= Short task 1 =
In the SanDisk market commentary, what value is given for the 50-day moving average?
= Short task 2 =
Check each statement against the SanDisk market commentary and say whether it agrees, giving yes or no with the deciding words quoted from the text: (a) The stock has been approaching the $800 level. (b) The MACD has turned bearish. (c) RSI is showing higher highs.
= Short task 3 =
Reproduce the part of the SanDisk market commentary starting at "RSI is showing" and ending at "moving this aggressively.".

The reason is straightforward: AI workloads are extraordinarily RAM-intensive. Whether it is massive data centers powering cloud-based AI services or individuals deploying open-source large language models locally on devices with high-memory architectures, the demand for memory is creating severe supply constraints. The global proliferation of open-source AI models, with massive adoption in markets like China, is only accelerating this trend. Micron's recent blowout earnings further confirmed the strength of the memory cycle.

Technically, SanDisk has been making higher highs and higher lows, with repeated consolidation patterns followed by breakouts to the upside. The stock has been approaching the $800 level, though intraday volatility has ramped up significantly — an 11% move to the upside one day followed by a 5% decline the next. This kind of increased volatility at elevated levels warrants caution, as it can sometimes signal a potential reversal.

RSI is showing lower highs, suggesting some waning of price momentum, though given the abnormal price action, this divergence should be taken with a grain of salt. The MACD remains bullish, though the 12 EMA is beginning to hinge slightly. Key support levels include the 50-day moving average at $574.25, which held as support in mid-March, followed by the 200-day moving average further below. The trend remains upward, but the elevated implied and realized volatility compared to the prior year and a half raises the risk that a swift reversal could breach structural support levels. Position sizing and risk management are especially important in a name moving this aggressively.

= Provided data =
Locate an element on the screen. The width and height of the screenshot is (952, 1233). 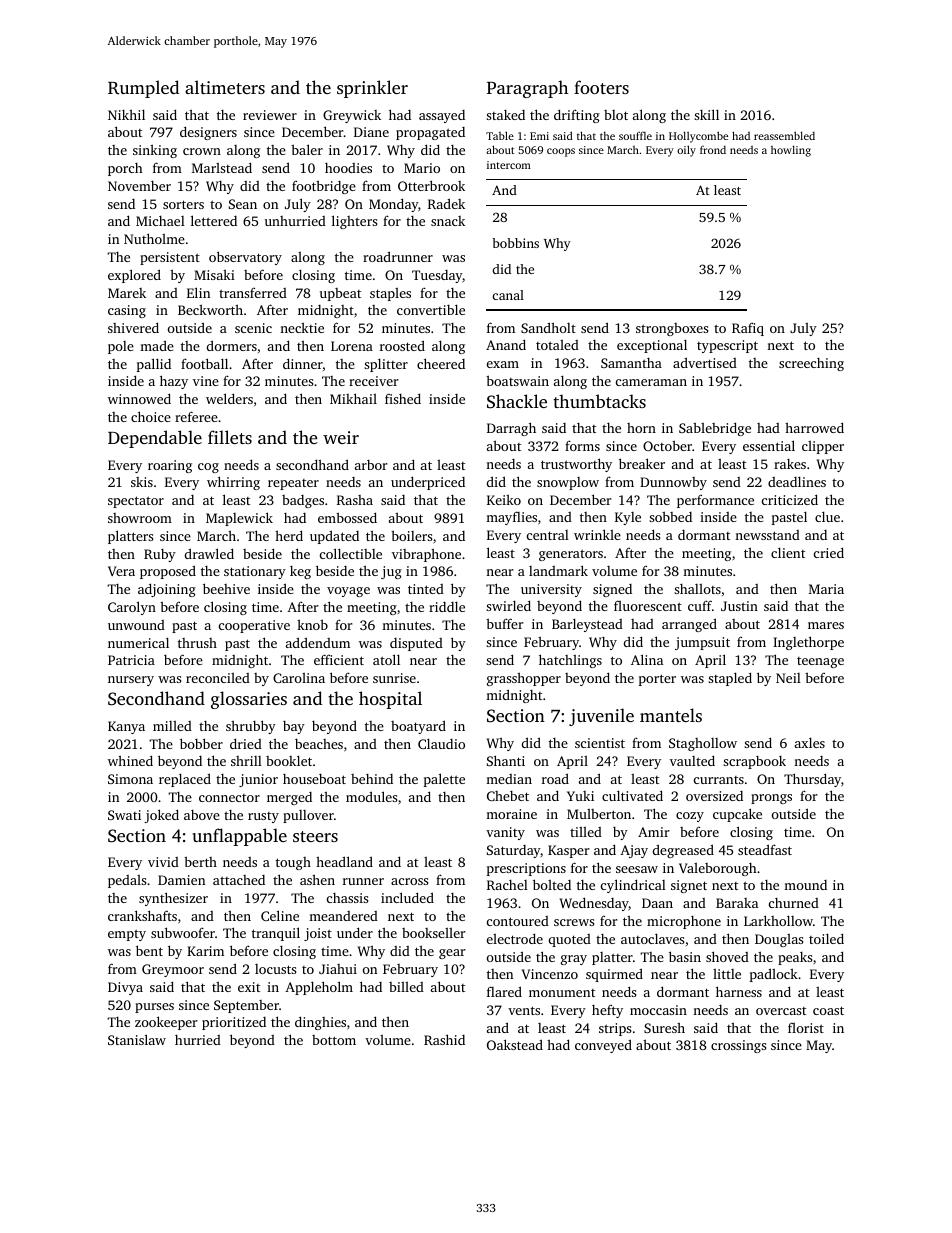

= Final result 1 =
$574.25

= Final result 2 =
(a) Yes: "The stock has been approaching the $800 level"
(b) No: "The MACD remains bullish"
(c) No: "RSI is showing lower highs"

= Final result 3 =
RSI is showing lower highs, suggesting some waning of price momentum, though given the abnormal price action, this divergence should be taken with a grain of salt. The MACD remains bullish, though the 12 EMA is beginning to hinge slightly. Key support levels include the 50-day moving average at $574.25, which held as support in mid-March, followed by the 200-day moving average further below. The trend remains upward, but the elevated implied and realized volatility compared to the prior year and a half raises the risk that a swift reversal could breach structural support levels. Position sizing and risk management are especially important in a name moving this aggressively.